For the learning process to begin at all, an initial impetus from the outside is required in this model, Martius explains: “First, nothing happens at all. If the system is at rest, the neurons do not receive any signals.“ The researchers therefore triggered a passive sensory stimulus in their robot, for example by leading it around on a virtual thread or simply by letting it sink to the floor so that its trunk, arms or legs are bent.
Much as in humans, who after a stroke, for example, initially regain control of their arms or legs by passive movements, passive sensory stimuli in the robotic brain give rise to an initial learning signal. Though this is very weak, the sensorimotor control centre uses the command to generate a small, but slightly modified motion that generates a new sensory stimulus, which in turn is converted into a movement. Thus, stimuli and motor commands oscillate to generate a coordinated pattern of movements.
Feedback between sensor signals and movement produce curiosity
The robot then practices the movement pattern until it is disturbed. For example, the robot crawls up to an obstacle, after which it develops new movement patterns. One of them will eventually allow it to overcome or bypass the obstacle. “In this way our robots exhibit curiosity. Ultimately, they learn more and more movements,” explains Georg Martius. “However, their curiosity arises solely from feedback between sensory stimuli and movement instructions as their body interacts with the environment.”

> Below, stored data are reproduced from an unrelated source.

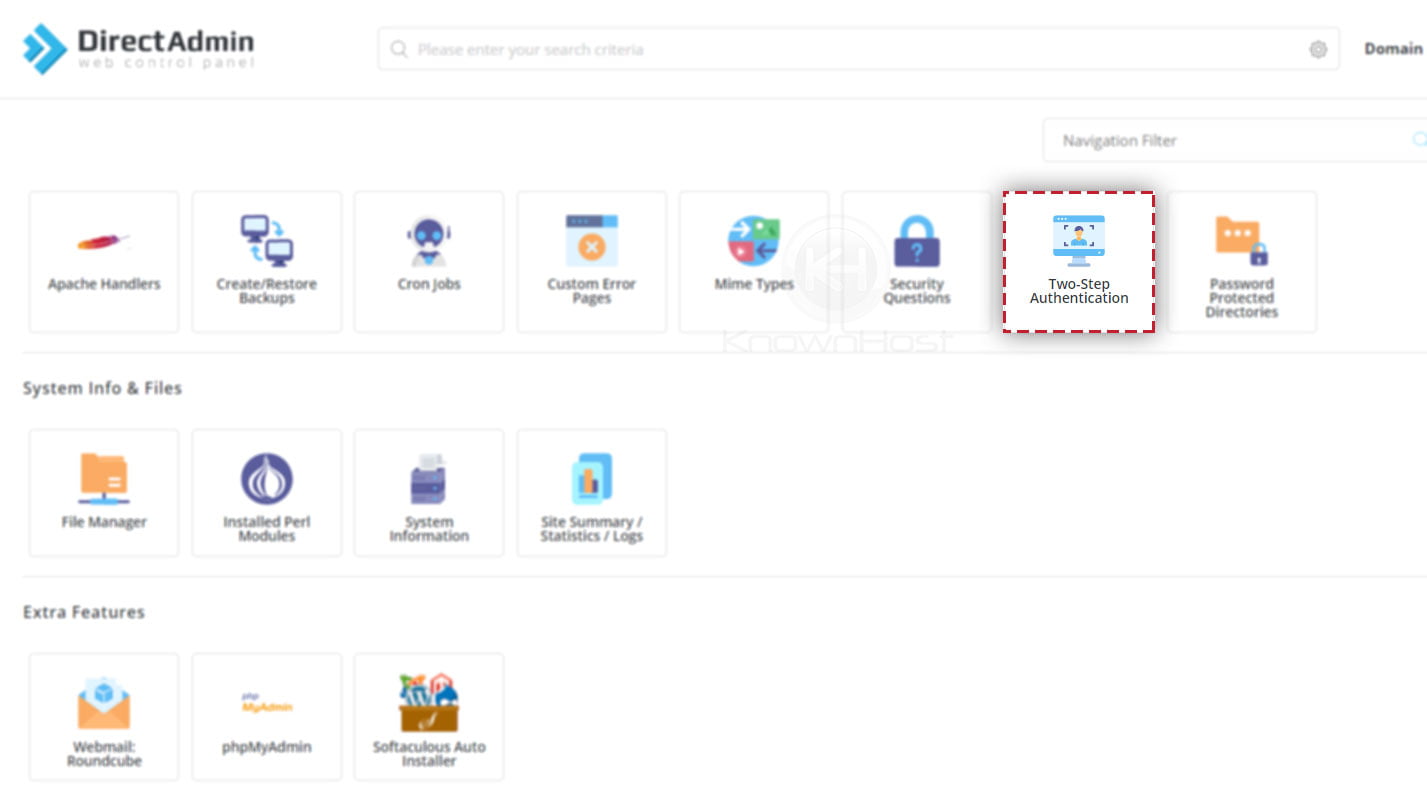Open the Apache Handlers tool
1427x790 pixels.
click(103, 261)
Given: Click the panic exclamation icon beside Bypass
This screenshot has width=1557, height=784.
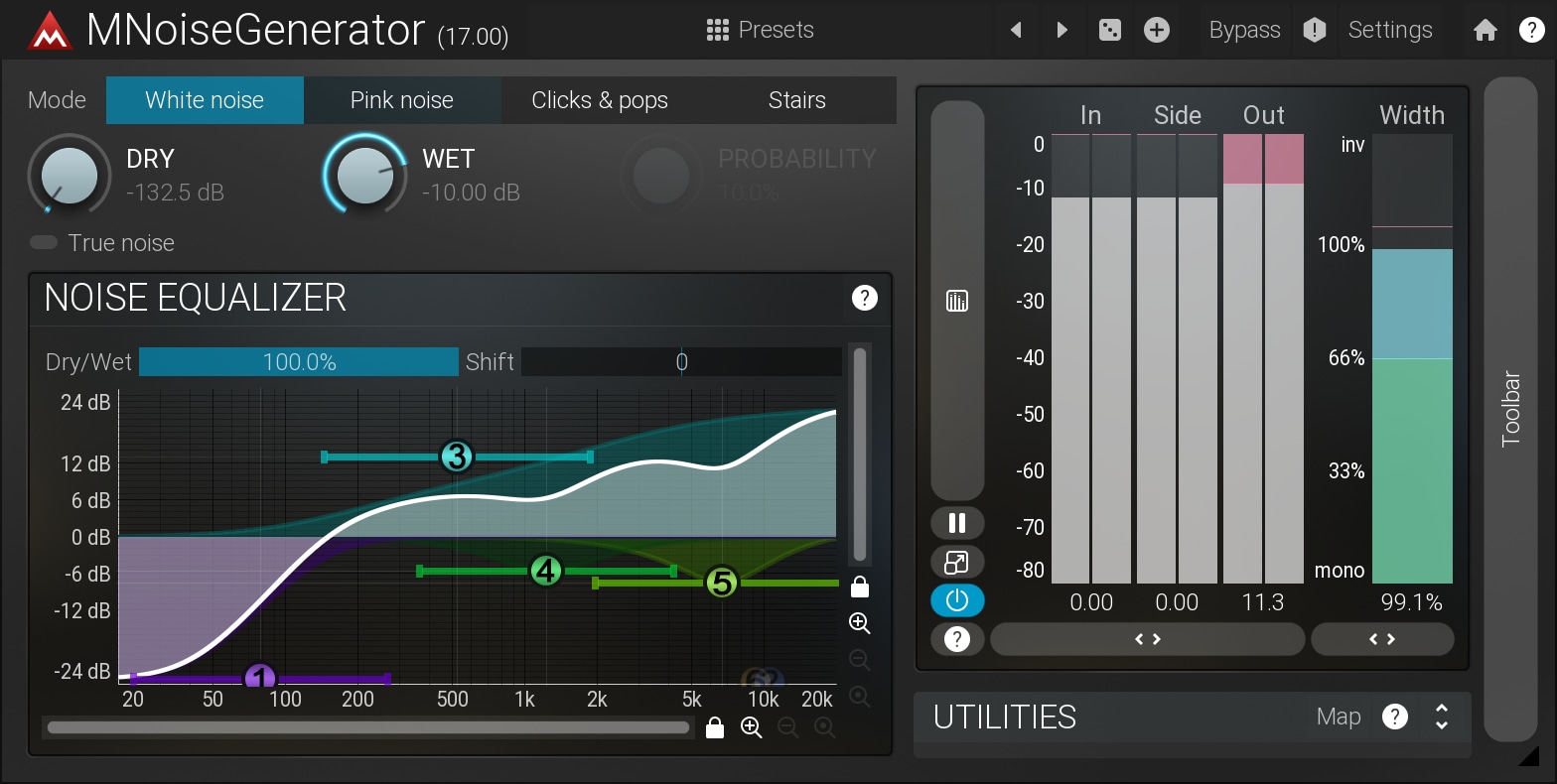Looking at the screenshot, I should (1315, 30).
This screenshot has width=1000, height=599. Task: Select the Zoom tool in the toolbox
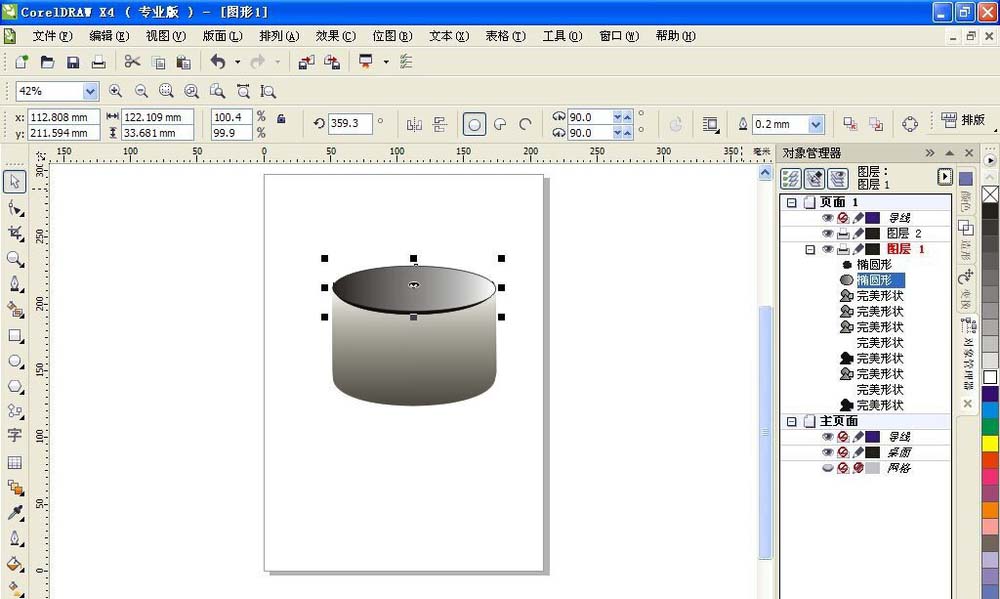coord(15,258)
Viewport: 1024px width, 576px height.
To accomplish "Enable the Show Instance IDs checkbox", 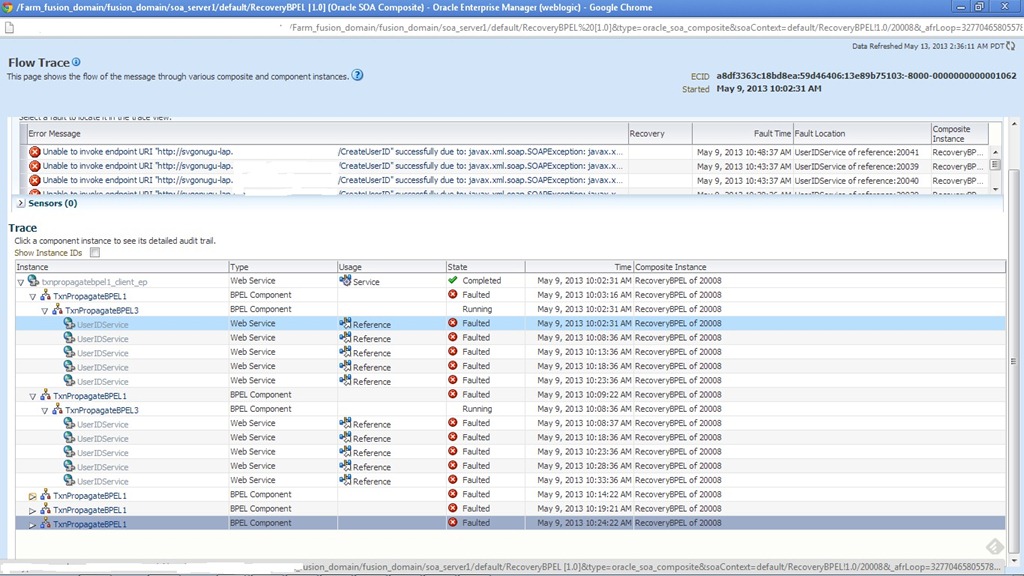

In computer simulations, the researchers applied their rule to simple neural networks of virtual six-footed or humanoid robots that learned to move around in this way. They even acquired movements, thanks to which they were able to cooperate with other robots. For example, after a while two humanoid robots joined forces to turn a wheel in a coordinated manner.
Martius emphasizes that their system quickly adapts to new situations that are determined by the environment. This is important because “it would be futile to try all possible movements and combinations. They are infinite in number, and that approach would take far too long.” The model therefore does not use random decisions. On the contrary, a specific sensory stimulus is only translated into a single motor command. The same stimulus therefore always gives rise to the same movement. Hence, the robot’s movements are derived directly from its past actions. “However, small changes in the sensory signals can have a large impact on the development of a movement pattern,” says Georg Martius.
Initial tests with a real robot were promising
In the long term, the researchers want to combine multiple movement patterns from a large repertoire to allow complex actions. Ralf Der and Georg Martius will first test their learning rules on real robots. Initial experiments with an artificial arm have been promising, as the artificial limb developed the skills of a real arm.
The experiments confirm that robots and possibly also the human brain need no high-level curiosity centre and no specific commands to develop new movements that they can ultimately use in a practical way. Instead, the required neural networks appear to form solely because neurons that respond to external stimuli in the same way form tighter associations. Ralf Der and Georg Martius have therefore formulated a new rule based on Hebb’s law: “Chaining together what changes together”.